Items from a dataset:
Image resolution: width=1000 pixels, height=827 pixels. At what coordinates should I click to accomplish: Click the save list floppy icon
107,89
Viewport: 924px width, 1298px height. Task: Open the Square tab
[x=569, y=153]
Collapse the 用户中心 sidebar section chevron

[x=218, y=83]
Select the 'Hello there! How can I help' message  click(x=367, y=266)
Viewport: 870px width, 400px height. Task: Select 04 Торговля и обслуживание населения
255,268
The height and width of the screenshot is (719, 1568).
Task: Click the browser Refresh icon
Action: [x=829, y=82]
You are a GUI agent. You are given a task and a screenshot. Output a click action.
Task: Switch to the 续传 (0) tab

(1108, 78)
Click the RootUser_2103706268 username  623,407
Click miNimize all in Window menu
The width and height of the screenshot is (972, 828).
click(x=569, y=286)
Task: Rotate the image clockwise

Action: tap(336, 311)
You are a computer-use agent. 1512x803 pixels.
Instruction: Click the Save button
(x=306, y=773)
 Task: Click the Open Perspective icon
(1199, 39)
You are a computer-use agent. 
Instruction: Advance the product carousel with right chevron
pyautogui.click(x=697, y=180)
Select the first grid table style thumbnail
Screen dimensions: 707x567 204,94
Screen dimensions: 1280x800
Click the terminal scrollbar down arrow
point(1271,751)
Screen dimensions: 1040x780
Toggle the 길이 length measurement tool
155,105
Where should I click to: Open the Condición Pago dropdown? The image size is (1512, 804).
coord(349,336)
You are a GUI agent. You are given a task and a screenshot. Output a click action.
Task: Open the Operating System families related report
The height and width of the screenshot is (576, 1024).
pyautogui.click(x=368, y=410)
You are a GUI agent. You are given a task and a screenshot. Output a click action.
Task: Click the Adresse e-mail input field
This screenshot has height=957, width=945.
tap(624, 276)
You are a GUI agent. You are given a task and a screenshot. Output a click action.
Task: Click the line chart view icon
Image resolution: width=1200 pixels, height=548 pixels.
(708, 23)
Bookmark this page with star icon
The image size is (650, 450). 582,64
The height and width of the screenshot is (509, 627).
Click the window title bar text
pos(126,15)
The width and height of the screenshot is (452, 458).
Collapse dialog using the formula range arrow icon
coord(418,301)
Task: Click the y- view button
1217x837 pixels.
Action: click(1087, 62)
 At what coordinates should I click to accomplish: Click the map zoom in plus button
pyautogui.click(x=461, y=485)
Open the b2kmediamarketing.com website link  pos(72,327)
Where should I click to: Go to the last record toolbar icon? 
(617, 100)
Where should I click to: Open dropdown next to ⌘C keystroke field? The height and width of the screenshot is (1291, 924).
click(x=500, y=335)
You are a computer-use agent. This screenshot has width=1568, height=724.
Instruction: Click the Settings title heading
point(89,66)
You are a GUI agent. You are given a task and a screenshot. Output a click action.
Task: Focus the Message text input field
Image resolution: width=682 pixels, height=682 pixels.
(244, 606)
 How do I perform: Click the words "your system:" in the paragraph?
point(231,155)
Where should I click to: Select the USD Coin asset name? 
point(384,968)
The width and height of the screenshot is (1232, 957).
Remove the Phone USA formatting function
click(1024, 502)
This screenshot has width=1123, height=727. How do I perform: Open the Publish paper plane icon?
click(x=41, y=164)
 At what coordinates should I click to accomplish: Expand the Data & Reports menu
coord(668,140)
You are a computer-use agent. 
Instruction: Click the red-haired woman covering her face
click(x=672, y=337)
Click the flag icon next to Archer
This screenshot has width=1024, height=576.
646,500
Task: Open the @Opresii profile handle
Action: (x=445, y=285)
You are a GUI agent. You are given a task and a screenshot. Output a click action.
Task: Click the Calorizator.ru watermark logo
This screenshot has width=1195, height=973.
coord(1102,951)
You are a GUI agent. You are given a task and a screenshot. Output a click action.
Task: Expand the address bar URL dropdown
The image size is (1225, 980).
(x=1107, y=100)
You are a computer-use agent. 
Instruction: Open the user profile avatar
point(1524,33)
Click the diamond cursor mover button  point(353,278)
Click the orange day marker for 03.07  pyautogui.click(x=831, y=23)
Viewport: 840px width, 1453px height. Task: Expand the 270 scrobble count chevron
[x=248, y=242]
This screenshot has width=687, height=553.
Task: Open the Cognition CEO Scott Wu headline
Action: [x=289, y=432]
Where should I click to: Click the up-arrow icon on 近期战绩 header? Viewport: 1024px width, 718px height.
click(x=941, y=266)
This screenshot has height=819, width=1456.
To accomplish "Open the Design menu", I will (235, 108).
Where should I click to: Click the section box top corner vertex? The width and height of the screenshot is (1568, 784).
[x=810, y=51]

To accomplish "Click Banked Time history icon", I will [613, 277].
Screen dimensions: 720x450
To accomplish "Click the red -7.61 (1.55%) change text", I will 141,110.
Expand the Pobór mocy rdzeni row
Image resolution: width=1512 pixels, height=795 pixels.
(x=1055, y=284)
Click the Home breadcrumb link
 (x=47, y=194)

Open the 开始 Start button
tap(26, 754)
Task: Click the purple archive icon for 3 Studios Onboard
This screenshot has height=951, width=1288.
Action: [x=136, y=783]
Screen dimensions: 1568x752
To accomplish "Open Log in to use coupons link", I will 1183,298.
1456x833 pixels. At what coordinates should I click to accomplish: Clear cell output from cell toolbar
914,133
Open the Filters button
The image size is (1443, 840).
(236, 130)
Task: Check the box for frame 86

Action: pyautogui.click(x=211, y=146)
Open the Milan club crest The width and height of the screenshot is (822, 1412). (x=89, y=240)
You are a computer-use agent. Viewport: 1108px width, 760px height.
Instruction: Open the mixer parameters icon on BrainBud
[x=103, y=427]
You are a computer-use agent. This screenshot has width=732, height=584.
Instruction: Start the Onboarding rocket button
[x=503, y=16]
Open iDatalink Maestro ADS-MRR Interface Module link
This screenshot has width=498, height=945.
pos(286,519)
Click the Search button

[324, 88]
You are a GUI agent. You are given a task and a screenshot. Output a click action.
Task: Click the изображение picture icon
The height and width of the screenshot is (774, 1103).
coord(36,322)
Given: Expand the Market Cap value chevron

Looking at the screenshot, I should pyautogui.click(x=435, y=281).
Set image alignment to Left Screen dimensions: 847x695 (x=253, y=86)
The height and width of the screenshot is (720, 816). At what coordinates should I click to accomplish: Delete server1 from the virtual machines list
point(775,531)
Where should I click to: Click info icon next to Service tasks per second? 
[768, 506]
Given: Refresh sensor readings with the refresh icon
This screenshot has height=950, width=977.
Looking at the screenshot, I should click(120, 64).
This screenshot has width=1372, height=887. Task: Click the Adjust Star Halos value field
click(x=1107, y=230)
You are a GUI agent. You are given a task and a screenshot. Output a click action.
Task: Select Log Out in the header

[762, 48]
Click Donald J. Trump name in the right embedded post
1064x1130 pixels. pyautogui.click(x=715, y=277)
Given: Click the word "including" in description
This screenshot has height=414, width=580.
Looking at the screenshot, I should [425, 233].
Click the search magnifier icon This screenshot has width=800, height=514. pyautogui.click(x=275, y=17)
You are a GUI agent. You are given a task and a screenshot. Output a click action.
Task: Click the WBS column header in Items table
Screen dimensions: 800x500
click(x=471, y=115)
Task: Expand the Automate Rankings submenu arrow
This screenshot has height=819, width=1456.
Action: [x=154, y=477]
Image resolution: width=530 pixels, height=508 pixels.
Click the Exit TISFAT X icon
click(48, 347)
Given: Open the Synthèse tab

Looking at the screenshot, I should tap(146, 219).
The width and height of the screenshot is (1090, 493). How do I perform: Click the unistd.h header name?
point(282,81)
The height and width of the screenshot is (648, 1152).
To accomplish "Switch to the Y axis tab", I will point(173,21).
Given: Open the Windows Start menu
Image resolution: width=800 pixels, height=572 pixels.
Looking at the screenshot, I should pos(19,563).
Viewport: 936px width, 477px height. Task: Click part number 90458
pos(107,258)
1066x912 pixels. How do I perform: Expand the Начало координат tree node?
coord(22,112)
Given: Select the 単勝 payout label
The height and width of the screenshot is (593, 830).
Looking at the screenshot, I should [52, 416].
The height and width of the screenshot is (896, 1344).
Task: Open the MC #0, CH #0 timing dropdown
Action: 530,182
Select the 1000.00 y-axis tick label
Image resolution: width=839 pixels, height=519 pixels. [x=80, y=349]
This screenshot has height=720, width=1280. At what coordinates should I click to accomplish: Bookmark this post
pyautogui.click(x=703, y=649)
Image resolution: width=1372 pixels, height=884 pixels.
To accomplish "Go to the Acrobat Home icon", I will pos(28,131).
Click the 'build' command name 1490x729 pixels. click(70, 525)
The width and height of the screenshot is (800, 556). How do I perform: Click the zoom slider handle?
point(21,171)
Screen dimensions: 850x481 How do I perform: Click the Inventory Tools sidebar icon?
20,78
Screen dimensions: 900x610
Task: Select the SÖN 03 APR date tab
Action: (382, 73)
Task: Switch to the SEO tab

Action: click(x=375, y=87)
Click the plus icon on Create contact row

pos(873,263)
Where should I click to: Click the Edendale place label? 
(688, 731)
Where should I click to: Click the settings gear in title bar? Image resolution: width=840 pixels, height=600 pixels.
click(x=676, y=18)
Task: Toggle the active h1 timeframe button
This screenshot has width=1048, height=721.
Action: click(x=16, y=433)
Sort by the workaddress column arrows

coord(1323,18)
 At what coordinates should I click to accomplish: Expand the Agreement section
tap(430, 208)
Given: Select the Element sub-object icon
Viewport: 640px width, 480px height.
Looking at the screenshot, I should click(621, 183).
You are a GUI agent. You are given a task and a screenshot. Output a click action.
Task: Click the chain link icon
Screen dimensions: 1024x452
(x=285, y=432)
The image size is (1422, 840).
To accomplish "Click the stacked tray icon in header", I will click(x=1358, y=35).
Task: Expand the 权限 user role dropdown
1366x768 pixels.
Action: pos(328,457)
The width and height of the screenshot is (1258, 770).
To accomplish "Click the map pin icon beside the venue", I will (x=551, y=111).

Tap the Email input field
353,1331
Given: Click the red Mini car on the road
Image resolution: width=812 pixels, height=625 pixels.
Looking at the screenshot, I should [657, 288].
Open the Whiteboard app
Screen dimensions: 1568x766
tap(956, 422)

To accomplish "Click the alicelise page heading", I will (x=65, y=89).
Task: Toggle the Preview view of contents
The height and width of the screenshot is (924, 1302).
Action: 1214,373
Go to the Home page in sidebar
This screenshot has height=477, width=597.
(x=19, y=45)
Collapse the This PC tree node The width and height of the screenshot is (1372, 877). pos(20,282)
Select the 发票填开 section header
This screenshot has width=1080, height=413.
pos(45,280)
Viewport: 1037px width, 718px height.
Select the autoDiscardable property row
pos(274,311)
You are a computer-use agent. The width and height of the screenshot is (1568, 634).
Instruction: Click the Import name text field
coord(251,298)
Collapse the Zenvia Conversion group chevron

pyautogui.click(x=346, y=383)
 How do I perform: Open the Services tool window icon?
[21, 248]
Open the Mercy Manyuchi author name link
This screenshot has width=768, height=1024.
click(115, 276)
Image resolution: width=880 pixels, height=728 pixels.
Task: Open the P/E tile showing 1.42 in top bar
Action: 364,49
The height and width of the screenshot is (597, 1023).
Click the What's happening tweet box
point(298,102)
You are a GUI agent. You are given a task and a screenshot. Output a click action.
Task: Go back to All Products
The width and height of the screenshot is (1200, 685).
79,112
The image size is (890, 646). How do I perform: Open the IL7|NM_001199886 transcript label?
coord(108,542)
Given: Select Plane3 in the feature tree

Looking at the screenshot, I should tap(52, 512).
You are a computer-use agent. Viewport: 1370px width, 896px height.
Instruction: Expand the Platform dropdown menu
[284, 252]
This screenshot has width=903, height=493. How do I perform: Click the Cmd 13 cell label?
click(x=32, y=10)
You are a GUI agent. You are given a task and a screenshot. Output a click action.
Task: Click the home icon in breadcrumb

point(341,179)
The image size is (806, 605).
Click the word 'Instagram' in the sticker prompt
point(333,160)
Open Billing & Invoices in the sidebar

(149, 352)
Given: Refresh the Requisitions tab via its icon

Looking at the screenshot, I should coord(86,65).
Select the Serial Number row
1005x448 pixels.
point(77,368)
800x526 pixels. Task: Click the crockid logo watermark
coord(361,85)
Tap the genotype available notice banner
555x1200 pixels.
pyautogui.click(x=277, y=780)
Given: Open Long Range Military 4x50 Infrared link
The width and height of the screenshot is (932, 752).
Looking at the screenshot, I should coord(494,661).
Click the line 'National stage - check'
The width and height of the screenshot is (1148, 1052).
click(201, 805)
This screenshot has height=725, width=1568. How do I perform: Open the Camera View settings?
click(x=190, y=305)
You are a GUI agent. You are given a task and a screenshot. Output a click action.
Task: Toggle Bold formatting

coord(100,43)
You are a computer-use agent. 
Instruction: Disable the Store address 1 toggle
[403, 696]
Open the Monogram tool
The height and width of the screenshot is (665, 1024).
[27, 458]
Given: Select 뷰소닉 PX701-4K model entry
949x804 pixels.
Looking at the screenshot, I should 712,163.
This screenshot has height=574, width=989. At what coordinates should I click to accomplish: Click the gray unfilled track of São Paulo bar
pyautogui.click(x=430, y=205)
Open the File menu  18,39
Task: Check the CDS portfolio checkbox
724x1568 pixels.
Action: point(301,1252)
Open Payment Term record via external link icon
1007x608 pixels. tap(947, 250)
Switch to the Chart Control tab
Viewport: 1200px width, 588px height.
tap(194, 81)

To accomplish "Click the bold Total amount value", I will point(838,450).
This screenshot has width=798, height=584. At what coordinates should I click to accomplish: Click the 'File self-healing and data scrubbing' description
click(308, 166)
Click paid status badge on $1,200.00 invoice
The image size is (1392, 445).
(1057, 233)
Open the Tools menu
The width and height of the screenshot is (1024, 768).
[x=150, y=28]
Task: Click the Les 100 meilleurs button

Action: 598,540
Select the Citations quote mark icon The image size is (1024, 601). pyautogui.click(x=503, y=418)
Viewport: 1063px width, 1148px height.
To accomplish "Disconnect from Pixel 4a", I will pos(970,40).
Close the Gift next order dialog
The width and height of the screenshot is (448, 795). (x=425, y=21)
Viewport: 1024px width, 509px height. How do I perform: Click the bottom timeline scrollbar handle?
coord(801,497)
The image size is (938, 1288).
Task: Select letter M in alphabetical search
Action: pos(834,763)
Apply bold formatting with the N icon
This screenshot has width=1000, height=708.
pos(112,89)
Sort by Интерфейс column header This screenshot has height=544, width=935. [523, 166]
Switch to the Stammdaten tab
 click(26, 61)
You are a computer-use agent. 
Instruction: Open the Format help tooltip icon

### PROBLEM DETAILS
Set down, word for word, each line from the top of the records above through the line with "Task: Click the Adresse e-mail input field".

### EXERCISE SOLUTION
Image resolution: width=1000 pixels, height=827 pixels. At what coordinates should I click to accomplish: Click the save list floppy icon
107,89
Viewport: 924px width, 1298px height. Task: Open the Square tab
[x=569, y=153]
Collapse the 用户中心 sidebar section chevron

[x=218, y=83]
Select the 'Hello there! How can I help' message  click(x=367, y=266)
Viewport: 870px width, 400px height. Task: Select 04 Торговля и обслуживание населения
255,268
The height and width of the screenshot is (719, 1568).
Task: Click the browser Refresh icon
Action: [x=829, y=82]
You are a GUI agent. You are given a task and a screenshot. Output a click action.
Task: Switch to the 续传 (0) tab

(1108, 78)
Click the RootUser_2103706268 username  623,407
Click miNimize all in Window menu
The width and height of the screenshot is (972, 828).
click(x=569, y=286)
Task: Rotate the image clockwise

Action: tap(336, 311)
You are a computer-use agent. 1512x803 pixels.
Instruction: Click the Save button
(x=306, y=773)
 Task: Click the Open Perspective icon
(1199, 39)
You are a computer-use agent. 
Instruction: Advance the product carousel with right chevron
pyautogui.click(x=697, y=180)
Select the first grid table style thumbnail
Screen dimensions: 707x567 204,94
Screen dimensions: 1280x800
Click the terminal scrollbar down arrow
point(1271,751)
Screen dimensions: 1040x780
Toggle the 길이 length measurement tool
155,105
Where should I click to: Open the Condición Pago dropdown? The image size is (1512, 804).
coord(349,336)
You are a GUI agent. You are given a task and a screenshot. Output a click action.
Task: Open the Operating System families related report
The height and width of the screenshot is (576, 1024).
pyautogui.click(x=368, y=410)
You are a GUI agent. You are given a task and a screenshot. Output a click action.
Task: Click the Adresse e-mail input field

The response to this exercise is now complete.